* **Requirement 1**
In the May 19, 2026 blog post, when does the writer guess their new life might be under control?
* **Requirement 2**
List every obligation the May 19, 2026 blog post names as keeping the writer busy.

* **Source document**
-- -- --

Month: May 2026

May 19, 2026 – Suspended!

I realize that I came back for a week in early May and then all of a sudden went silent again. The truth is that I simply have too many things going on at the moment. Work is busy and we are in preparation to move. It is work from wake until I go to sleep. If all goes well I will have a new mailing address in a week from today.

I plan on bringing AltF4.co back when things get settled. Fair warning that may be a while. Not only do we have to unpack and get settled but I also need to finish up landlord duties. More on that some other day. Suffice to say that it is going to be a while before the dust is completely settled on this move.

I won’t promise that I will wait until everything is completely done. What I can say is that I have no time right now nor do I foresee having time in the near future. For that reason, I have decided to officially declare suspension until some undecided time in the future. If I were to hazard a guess, I would say late summer might be when my new life is under control.

-- -- --

* **Information supplied**
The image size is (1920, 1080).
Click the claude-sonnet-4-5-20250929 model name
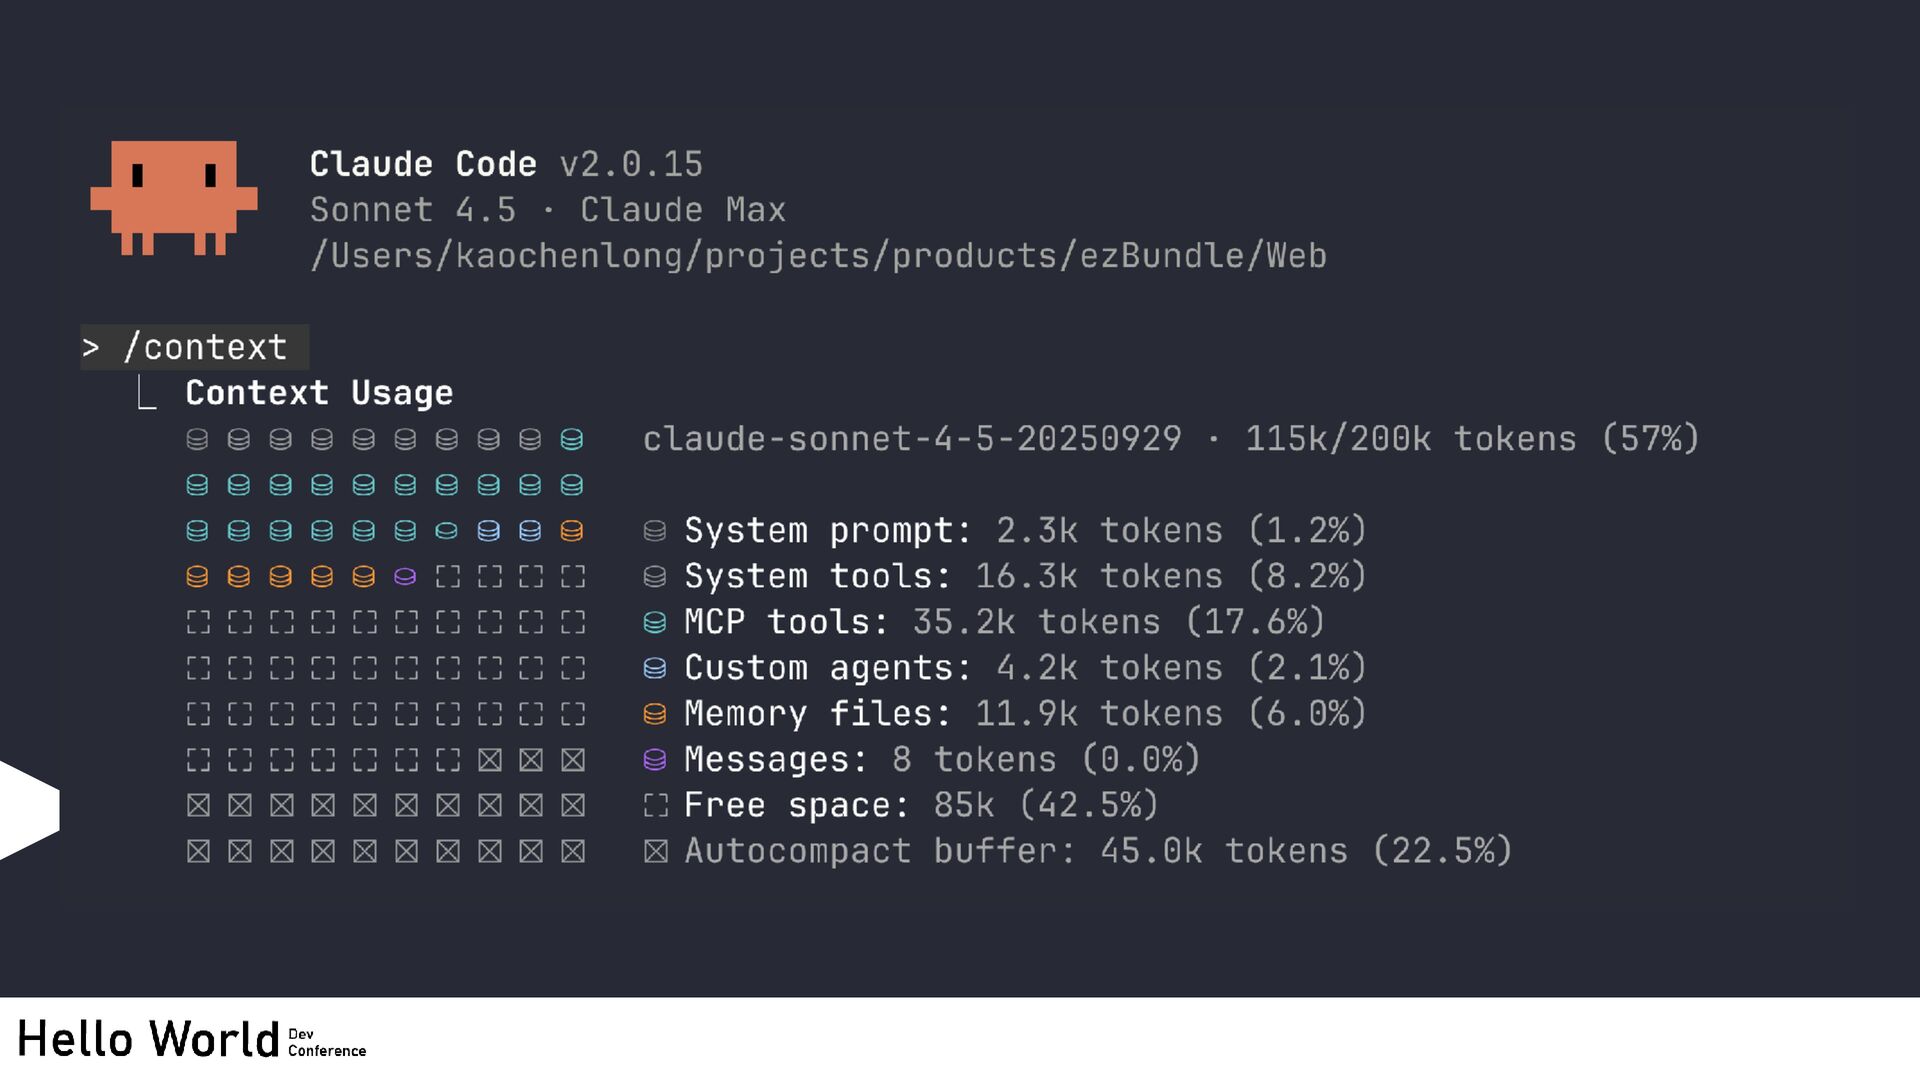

-- -- --

* **Final answer 1**
Late summer.

* **Final answer 2**
- Busy work
- Preparing to move
- Unpacking and getting settled
- Finishing up landlord duties